Entropic selection for optimal transport on the line with distance cost
Armand Ley
TL;DR
This work addresses the selection problem in entropic optimal transport on the real line with the distance cost. It introduces a rigorous one-dimensional decomposition of transport plans into independent marginal components and defines a natural limiting object, the Kellerer transport plan $\mathcal{K}(\mu,\nu)$, toward which entropic minimizers converge under suitable conditions. The authors prove that $\mathcal{K}(\mu,\nu)$ minimizes entropy among cyclically monotone transports and, when a finite-entropy OT plan exists, the entropic minimizers converge to it; cluster points are shown to exhibit weak multiplicativity, a structural property preserved under limits.
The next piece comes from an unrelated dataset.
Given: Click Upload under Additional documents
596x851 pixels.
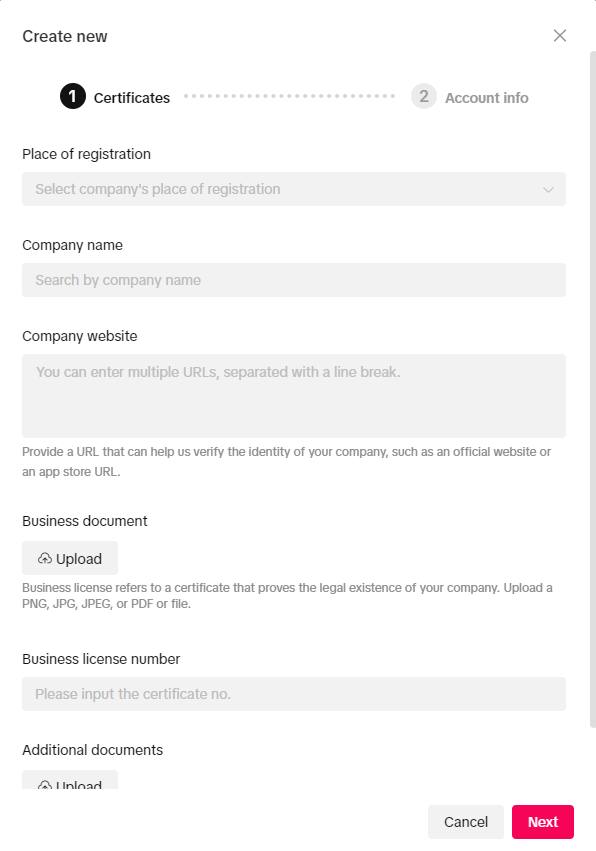Looking at the screenshot, I should click(70, 780).
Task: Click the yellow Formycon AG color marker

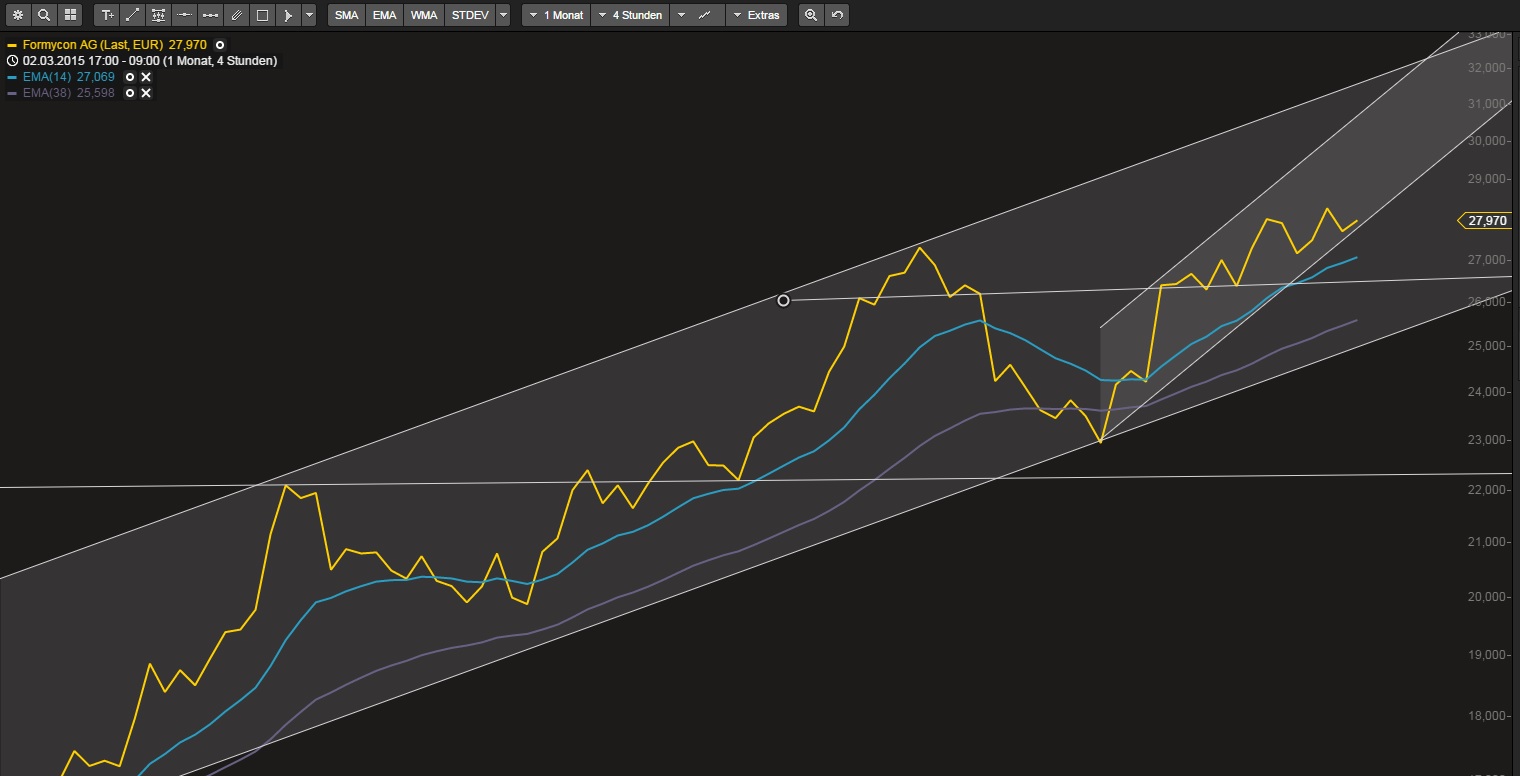Action: coord(12,45)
They also extend the decomposition framework to general marginals (allowing atoms) and discuss higher-dimensional extensions via transport-ray decompositions, connecting to classical Sudakov-type decompositions. Collectively, the results provide a principled selection mechanism for entropic OT on the line and lay groundwork for higher-dimensional analysis.
Abstract
We study the small-regularisation limit of the entropic optimal transport problem on the line with distance cost. While convergence of entropic minimizers is well understood in the discrete setting and in the case where the cost is continuous and there is a unique optimal transport plan, the question of existence and characterization outside these settings remains largely open. We propose a natural candidate for the limiting object and establish its convergence under mutual singularity of the marginals. For arbitrary marginals, we moreover prove that every limit point of entropic minimizers obeys a structural condition known as weak multiplicativity. The construction of our candidate relies on a decomposition theorem for optimal transport plan that we believe is of independent interest. This article complements the previous work of Di Marino and Louet.